If he was uncomfortable, he showed little sign of it: only the rise and fall of his Adam’s apple, the flicker of a muscle in his cheek. His face remained expressionless.
‘I was looking for a book.’
‘A book.’ She almost laughed. At least he was honest (hadn’t his character said as much?), though she had expected a more creative excuse. ‘Was there a particular volume you were hoping to find, or was your interest more general?’
‘A particular volume.’
To her horror, he picked it up. Heat flooded her cheeks as he held it out.
‘The visitors’ book,’ he said tonelessly. ‘Lady Etchingham mentioned it when I took up the coffee after lunch—she thought it might be in here, though it hasn’t been used for years. It was wrong of me to look at it; I’m sorry.’
She swallowed and shook her head as she took the book from him, her throat too dry to respond. Instead, she opened the worn leather cover and feigned interest in the pages of illegible signatures in faded ink and scrawled messages whose meaning had been lost to time.
‘The last time it was used was in 1902,’ he said, his voice low in the velvet quiet. ‘Were you here then?’
‘No, I came the following year.’
It wasn’t one of those formal visitors’ books, where guests had to write in columns and on narrow lines. The paper was plain, to allow for more spontaneous and creative entries. Kate flicked past pen-and-ink sketches and snatches of doggerel verse amongst baffling private jokes (Delighted to meet ‘Lady Gloria.’ What a charming young ingénue!!!). The final entry was dated August 1902 (Dreadful weather, decent grouse) and the page facing it was empty, suggesting that had been the last time a house party had gathered at Coldwell. Except—looking closer—she could just make out that a leaf had been removed from the book. Cut cleanly, with a sharp knife.
Intrigued, she touched the edge with the tip of her finger and was about to remark on it when a noise from the billiard room made her jerk her hand away sharply: the rapid scutter of claws, followed by the creak of a door opening. Randolph Hyde’s booming voice reached them, and she remembered that Miss Dunn had said something at lunch about Miss Addison being interested in art and hoping for a tour of the paintings.
‘Fairly dismal daubs in here, I’m afraid.’ Hyde sounded bored. ‘Italian ruins.
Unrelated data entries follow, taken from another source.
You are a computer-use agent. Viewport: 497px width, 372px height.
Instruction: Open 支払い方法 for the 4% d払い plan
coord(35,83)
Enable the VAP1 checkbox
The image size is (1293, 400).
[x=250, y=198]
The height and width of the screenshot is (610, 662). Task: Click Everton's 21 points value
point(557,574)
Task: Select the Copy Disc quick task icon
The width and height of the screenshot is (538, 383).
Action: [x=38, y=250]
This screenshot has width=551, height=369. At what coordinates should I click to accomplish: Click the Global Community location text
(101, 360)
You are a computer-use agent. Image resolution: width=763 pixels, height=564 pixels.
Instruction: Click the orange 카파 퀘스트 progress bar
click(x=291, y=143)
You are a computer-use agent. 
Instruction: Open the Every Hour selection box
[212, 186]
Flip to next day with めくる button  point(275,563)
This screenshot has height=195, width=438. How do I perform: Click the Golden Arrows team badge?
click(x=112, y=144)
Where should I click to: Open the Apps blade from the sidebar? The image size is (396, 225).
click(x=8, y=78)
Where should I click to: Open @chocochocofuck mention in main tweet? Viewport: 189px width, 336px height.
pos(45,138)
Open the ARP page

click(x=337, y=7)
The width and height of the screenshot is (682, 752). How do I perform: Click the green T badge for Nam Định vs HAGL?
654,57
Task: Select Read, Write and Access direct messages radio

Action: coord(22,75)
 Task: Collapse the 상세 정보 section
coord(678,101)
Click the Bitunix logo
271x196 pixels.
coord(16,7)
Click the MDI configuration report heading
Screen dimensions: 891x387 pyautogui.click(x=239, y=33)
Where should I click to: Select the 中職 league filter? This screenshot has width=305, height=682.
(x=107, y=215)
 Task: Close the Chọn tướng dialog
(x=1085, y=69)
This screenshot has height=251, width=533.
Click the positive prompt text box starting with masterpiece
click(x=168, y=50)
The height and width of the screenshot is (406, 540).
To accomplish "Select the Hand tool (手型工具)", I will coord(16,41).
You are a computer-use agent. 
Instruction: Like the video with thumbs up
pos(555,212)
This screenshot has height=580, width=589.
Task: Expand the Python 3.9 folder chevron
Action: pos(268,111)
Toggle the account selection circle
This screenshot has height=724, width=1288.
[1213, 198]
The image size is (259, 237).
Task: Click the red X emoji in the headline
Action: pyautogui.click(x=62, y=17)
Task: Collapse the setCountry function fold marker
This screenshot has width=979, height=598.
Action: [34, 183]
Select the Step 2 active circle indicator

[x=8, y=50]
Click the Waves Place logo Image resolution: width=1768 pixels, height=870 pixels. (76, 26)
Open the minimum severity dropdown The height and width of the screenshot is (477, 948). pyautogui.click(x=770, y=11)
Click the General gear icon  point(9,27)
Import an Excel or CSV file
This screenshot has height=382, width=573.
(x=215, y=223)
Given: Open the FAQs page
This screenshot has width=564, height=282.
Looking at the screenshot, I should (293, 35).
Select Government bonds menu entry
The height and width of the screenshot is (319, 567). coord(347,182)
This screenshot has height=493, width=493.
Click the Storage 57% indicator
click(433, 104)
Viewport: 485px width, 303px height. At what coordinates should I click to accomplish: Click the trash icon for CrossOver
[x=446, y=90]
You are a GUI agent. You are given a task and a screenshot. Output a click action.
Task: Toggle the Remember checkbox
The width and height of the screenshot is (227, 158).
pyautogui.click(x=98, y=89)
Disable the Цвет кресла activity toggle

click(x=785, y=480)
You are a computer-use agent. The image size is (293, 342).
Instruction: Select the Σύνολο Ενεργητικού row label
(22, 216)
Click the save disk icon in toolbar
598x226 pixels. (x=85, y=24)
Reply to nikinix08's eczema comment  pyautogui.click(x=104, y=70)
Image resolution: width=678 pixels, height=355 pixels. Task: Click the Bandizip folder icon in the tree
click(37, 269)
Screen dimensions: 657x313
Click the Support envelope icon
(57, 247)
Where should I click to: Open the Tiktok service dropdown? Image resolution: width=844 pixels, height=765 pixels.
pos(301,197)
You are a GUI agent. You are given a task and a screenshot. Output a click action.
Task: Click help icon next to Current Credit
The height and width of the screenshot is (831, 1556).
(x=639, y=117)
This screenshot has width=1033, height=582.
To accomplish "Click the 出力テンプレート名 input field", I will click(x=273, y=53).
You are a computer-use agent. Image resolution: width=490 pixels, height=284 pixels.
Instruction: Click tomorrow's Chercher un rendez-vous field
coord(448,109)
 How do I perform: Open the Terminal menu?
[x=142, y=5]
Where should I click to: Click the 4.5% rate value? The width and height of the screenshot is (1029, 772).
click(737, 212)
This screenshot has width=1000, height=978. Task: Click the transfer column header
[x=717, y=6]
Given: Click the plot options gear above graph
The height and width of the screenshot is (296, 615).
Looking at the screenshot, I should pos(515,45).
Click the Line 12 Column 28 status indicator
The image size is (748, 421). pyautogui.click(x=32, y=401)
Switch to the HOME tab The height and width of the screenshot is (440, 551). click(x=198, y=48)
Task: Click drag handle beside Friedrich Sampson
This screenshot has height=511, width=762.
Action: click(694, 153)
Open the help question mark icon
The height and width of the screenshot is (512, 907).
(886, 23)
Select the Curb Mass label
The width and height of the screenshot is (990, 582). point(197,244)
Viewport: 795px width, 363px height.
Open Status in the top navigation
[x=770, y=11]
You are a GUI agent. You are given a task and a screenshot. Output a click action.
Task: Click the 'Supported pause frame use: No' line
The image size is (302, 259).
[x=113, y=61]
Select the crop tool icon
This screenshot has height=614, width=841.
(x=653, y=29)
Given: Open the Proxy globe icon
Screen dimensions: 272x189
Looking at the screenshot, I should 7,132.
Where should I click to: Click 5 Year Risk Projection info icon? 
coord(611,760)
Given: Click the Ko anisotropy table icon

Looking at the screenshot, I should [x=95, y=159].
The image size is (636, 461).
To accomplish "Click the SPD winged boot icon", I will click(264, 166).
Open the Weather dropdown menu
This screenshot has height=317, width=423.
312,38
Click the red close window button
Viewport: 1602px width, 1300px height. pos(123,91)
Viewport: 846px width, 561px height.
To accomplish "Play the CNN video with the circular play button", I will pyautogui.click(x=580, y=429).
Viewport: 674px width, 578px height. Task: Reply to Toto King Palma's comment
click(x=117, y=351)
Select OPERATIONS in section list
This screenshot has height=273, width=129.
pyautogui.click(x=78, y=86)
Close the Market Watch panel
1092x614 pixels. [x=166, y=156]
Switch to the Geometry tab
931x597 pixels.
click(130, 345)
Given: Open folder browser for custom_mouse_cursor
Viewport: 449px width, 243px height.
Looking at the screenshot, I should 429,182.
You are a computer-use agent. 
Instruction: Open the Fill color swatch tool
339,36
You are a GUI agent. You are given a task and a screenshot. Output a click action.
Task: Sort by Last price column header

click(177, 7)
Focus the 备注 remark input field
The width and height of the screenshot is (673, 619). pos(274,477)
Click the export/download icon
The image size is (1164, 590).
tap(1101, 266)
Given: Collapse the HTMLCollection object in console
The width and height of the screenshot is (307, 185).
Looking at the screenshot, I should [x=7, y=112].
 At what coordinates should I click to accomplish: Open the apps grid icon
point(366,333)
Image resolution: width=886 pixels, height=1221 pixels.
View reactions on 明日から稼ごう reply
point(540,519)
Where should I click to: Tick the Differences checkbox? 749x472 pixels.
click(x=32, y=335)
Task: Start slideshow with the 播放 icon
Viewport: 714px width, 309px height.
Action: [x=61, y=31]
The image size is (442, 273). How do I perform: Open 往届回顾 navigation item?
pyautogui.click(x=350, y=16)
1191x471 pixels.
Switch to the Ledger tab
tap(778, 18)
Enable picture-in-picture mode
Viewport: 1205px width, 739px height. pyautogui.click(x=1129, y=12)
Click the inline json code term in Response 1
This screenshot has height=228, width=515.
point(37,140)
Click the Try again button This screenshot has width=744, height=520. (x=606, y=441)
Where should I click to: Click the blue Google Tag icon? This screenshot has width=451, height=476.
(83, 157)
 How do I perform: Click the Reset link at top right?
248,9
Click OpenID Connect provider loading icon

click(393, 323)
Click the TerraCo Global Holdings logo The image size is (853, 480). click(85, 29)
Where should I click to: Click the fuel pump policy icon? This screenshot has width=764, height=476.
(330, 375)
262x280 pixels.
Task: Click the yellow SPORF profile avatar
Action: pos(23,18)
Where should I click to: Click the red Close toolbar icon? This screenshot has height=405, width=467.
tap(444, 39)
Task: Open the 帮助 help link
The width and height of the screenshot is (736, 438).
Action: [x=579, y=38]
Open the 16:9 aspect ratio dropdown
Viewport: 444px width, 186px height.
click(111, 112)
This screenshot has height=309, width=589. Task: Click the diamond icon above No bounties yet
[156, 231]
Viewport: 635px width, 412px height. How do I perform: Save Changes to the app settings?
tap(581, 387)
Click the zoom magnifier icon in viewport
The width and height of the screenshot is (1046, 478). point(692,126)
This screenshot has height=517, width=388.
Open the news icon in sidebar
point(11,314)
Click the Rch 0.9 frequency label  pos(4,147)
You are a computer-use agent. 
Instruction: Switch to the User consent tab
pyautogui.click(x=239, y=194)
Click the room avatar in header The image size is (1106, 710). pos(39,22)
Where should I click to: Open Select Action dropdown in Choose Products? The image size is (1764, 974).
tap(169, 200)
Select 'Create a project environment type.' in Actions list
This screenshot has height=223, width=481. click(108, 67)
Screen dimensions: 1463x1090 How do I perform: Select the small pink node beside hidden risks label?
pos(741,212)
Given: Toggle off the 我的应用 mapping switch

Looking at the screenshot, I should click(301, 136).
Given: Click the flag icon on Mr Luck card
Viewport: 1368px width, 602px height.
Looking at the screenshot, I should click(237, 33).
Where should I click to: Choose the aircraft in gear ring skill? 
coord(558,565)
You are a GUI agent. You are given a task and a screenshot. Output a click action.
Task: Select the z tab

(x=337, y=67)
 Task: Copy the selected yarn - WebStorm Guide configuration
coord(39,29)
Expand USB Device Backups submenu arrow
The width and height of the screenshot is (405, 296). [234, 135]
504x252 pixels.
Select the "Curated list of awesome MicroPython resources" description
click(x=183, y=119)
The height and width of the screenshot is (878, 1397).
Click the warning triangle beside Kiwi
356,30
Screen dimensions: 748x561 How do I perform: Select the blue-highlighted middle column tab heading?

Some forbear or other bought the lot for a knock-down price in Italy—souvenirs of the Grand Tour. Put me off bothering with the place, frankly. You’d think Italy would be sunny but look at that for a pea-souper. Give me India any day. Still, this room’s only used as a chaps’ mess, so anything better would be wasted. Shall we—?’
‘But isn’t that another room?’ Miss Addison asked. ‘May I—?’
Kate’s eyes flew up to meet Jem Arden’s. Her heart was beating so hard that she thought he must hear it. Clasping the visitors’ book against her chest, she nodded to the staircase in the corner.
He understood her meaning immediately, moving swiftly to open the narrow door in the panelling and letting her go ahead of him into the small space. It was a standard rule in most houses that servants should avoid being seen upstairs by the family at all costs, though as housekeeper Kate had a little more licence. But not when it came to the library, with its collection of explicit gentlemen’s material.
The staircase was narrower than she’d recalled. Light filtered dimly down from above, and the air smelled of old paper and dust. As Jem pulled the door shut, she climbed the first two steps of the spiral staircase, wincing at the creak they made, not daring to go further. They were just in time. From outside came the frantic patter of the spaniel’s feet, the excited snuffle of his nose in the gap beneath the door.
Hyde’s laugh followed, abrupt and uneasy. ‘Aha, you’ve discovered my bachelor den. Coldwell’s own little gentlemen’s club.’
‘Oh, gosh, what a simply marvellous room! All these books… such treasures! I didn’t know you were a reader, Mr Hyde.’